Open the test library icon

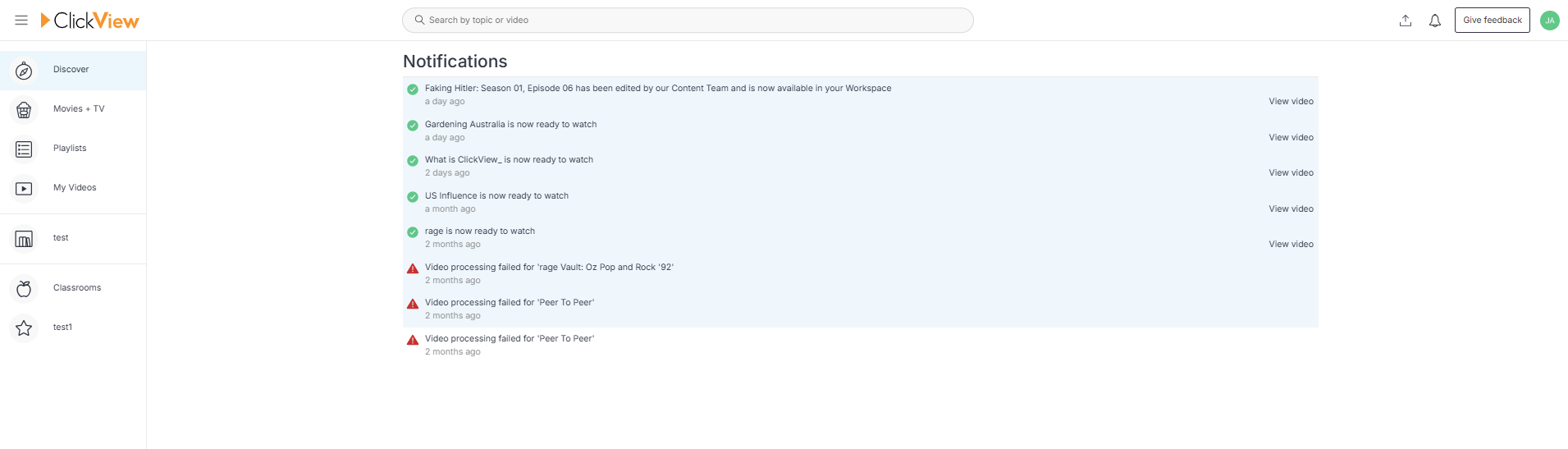(25, 239)
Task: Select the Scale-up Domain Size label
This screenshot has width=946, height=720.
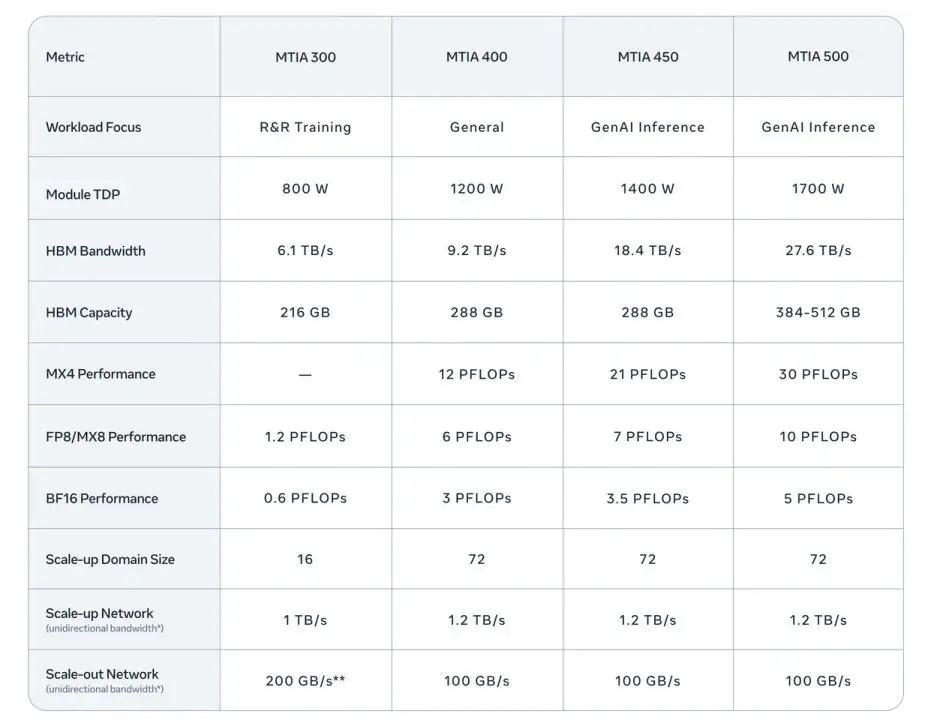Action: [x=110, y=559]
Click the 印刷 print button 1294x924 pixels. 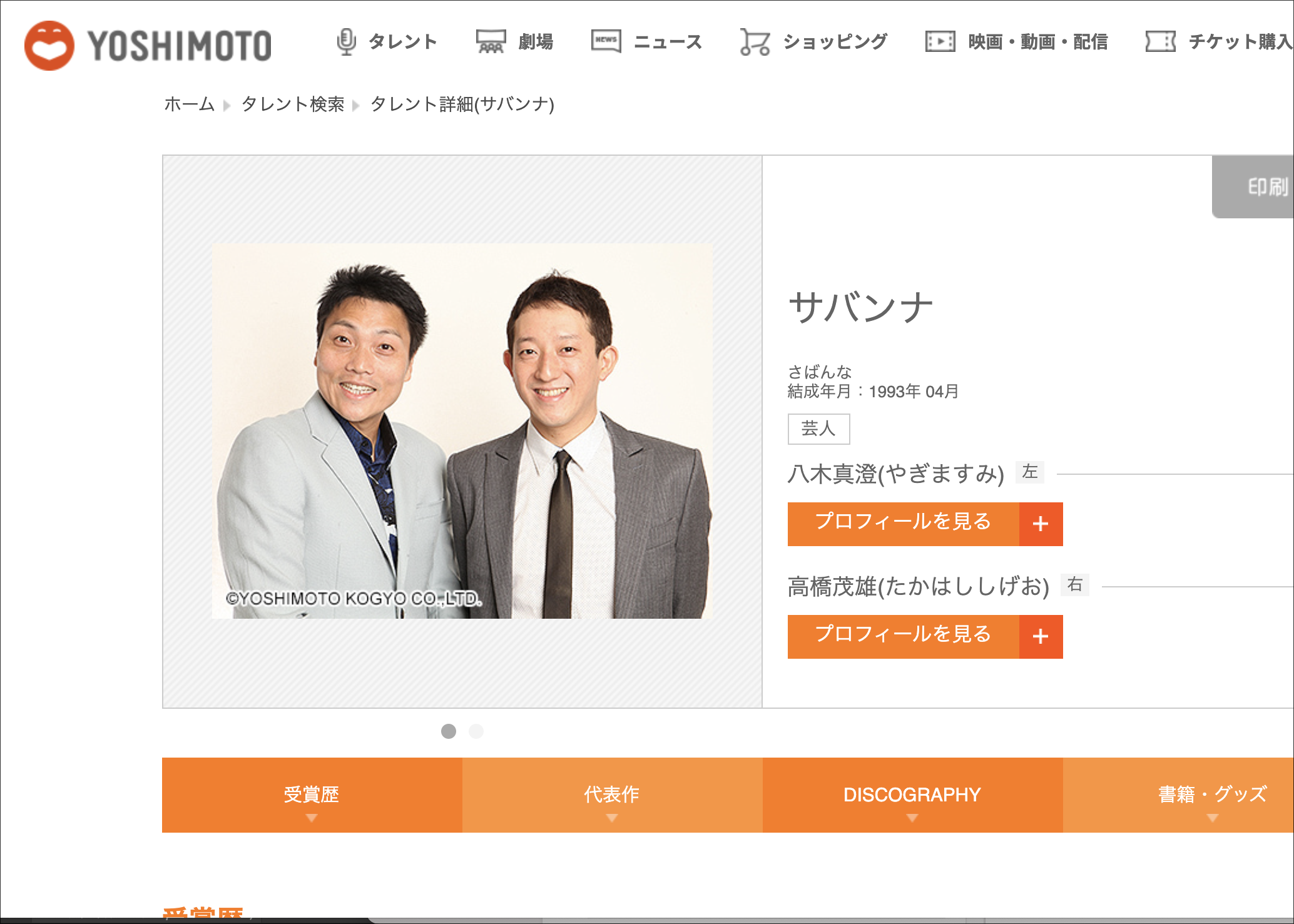coord(1265,186)
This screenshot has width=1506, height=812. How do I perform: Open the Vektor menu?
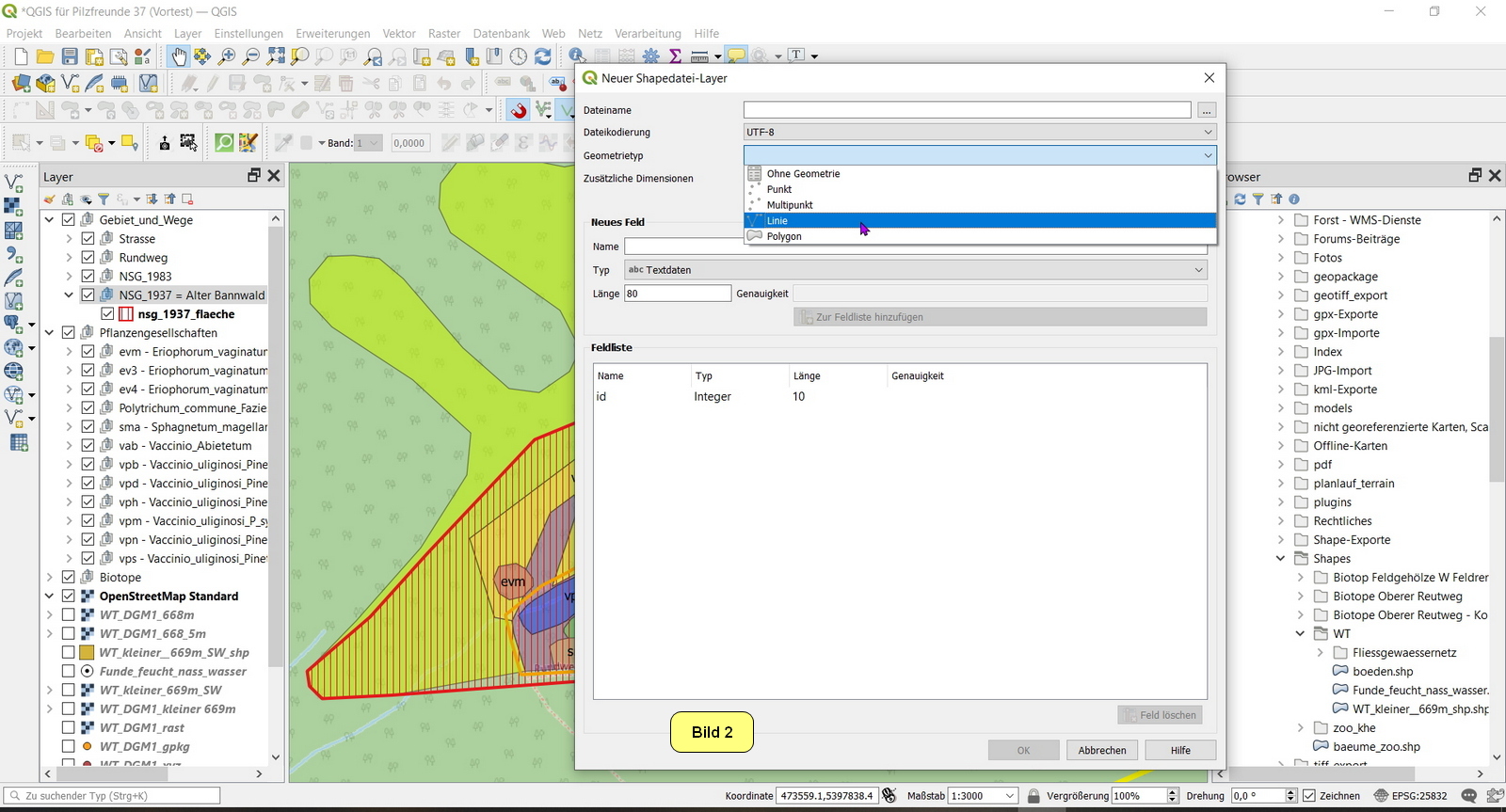pyautogui.click(x=399, y=33)
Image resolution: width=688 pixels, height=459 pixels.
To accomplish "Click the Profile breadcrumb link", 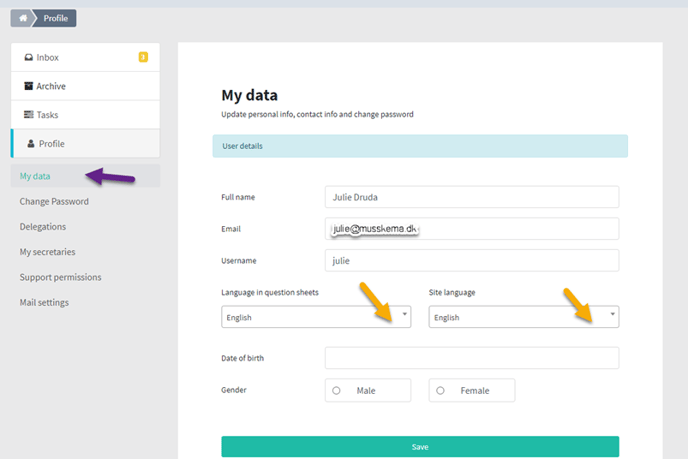I will (x=56, y=18).
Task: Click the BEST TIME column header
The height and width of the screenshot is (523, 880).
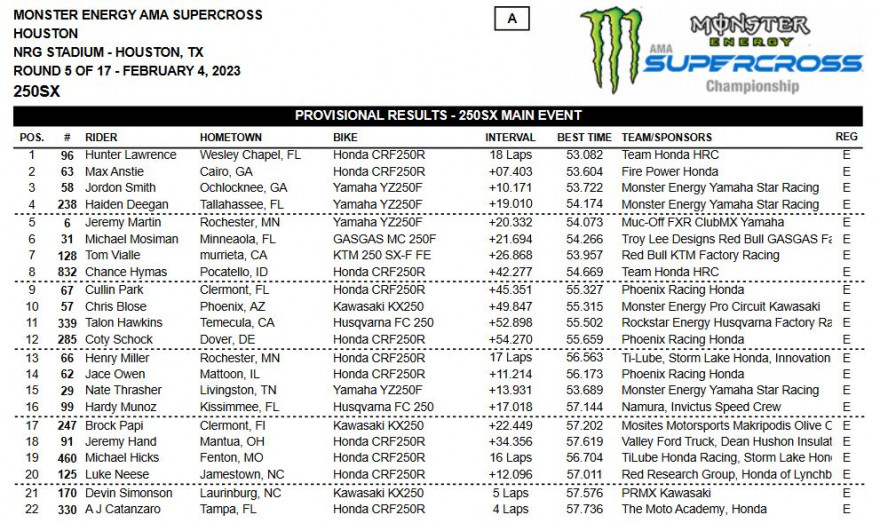Action: (x=584, y=137)
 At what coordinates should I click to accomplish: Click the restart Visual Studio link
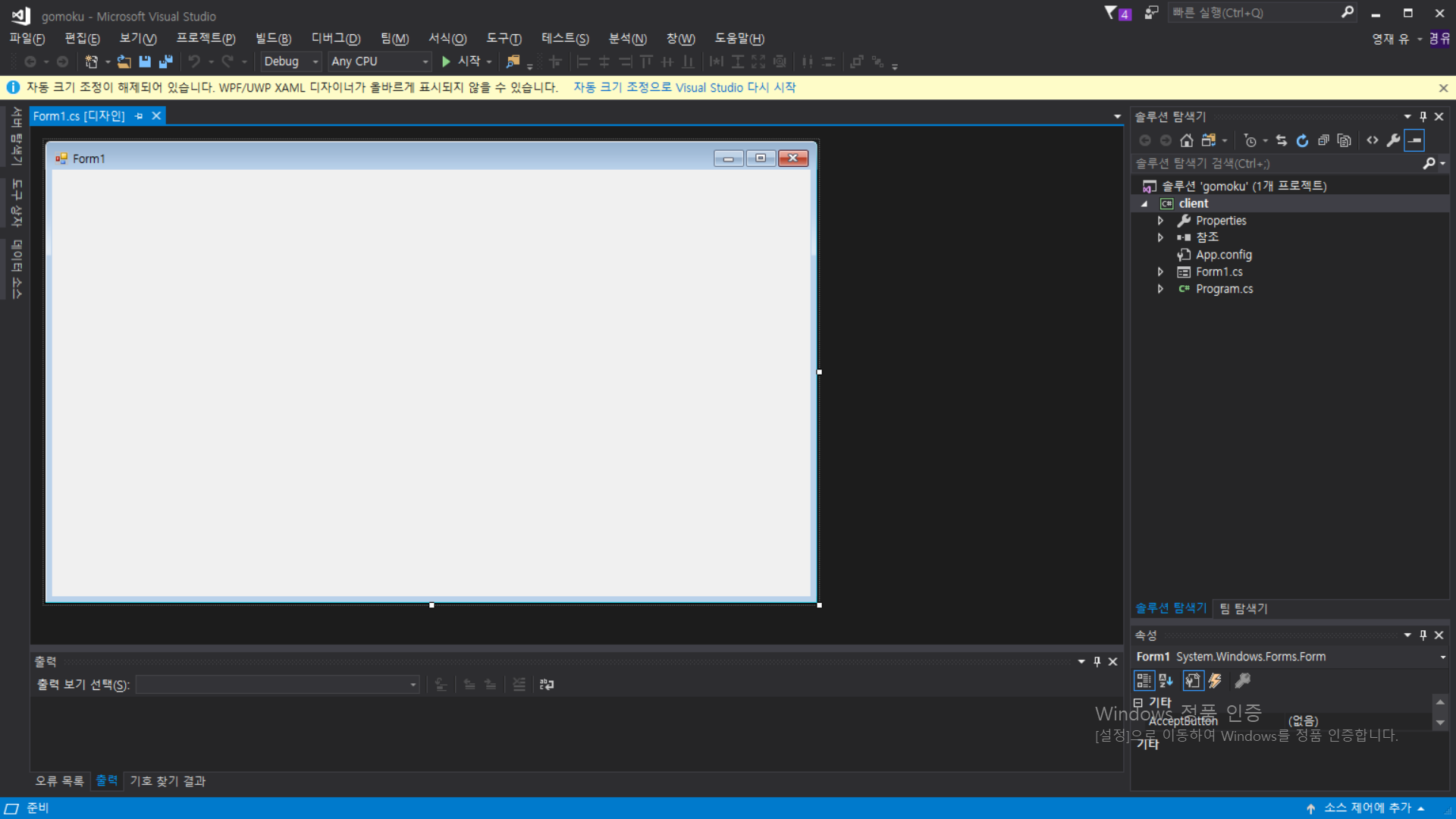pos(684,87)
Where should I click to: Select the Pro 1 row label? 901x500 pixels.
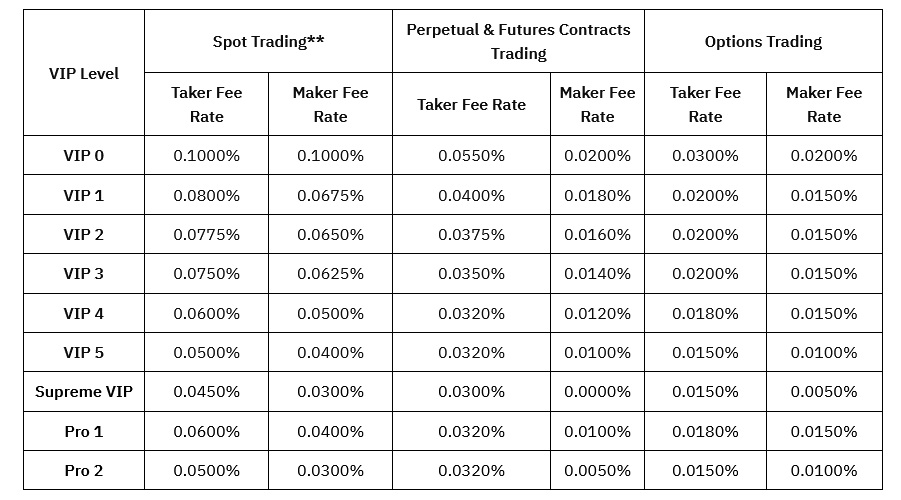(84, 432)
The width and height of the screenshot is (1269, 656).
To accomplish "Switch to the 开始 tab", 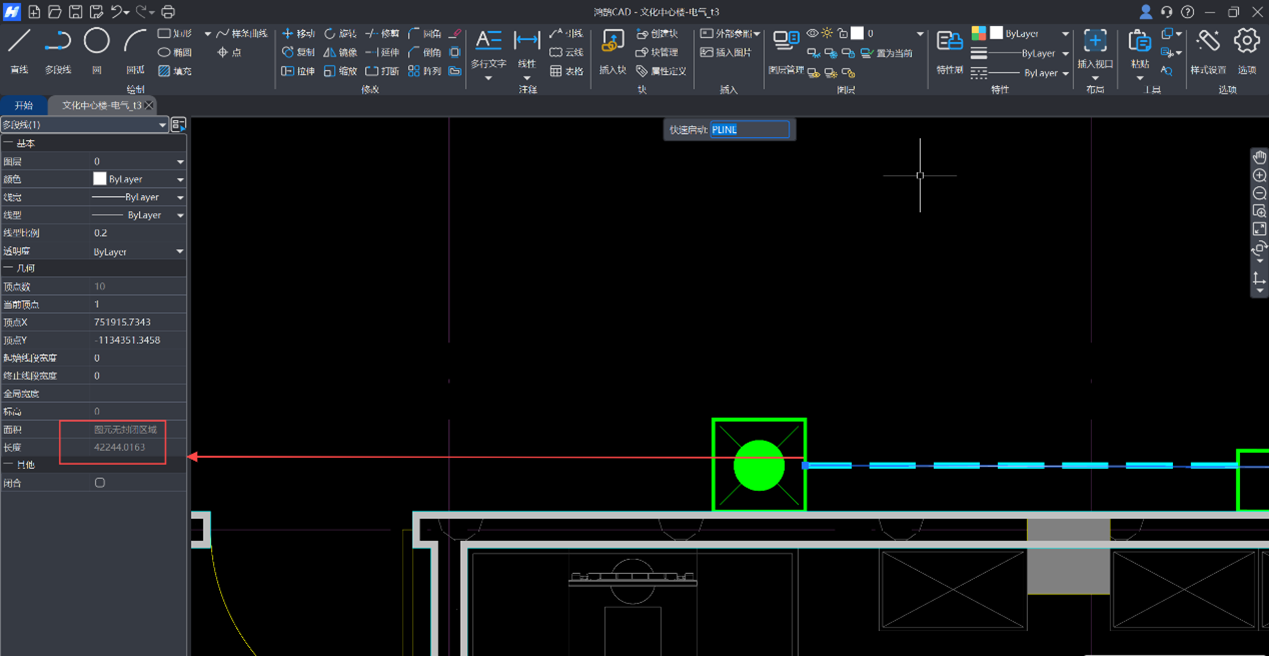I will point(24,105).
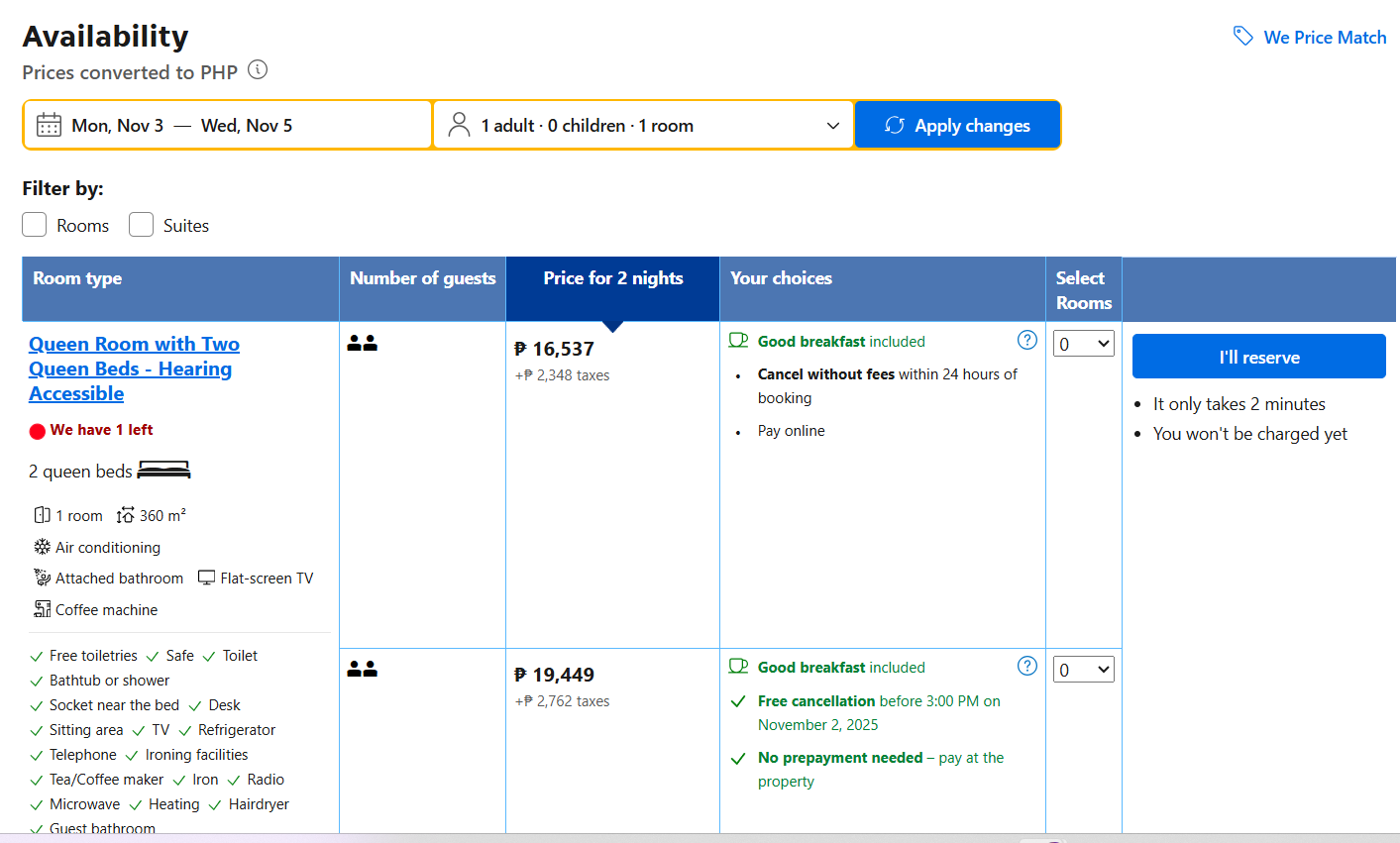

○ ○ ○ ○

PROBLEM DESCRIPTION -> From the material above, keep only the lines that contain the string "Select", and treat uppercase and lowercase as different.

RESULT OF THIS TASK ->
Task: Select the Scale-up Domain Size label
Where should I click to: Select the Pro 1 row label? 901x500 pixels.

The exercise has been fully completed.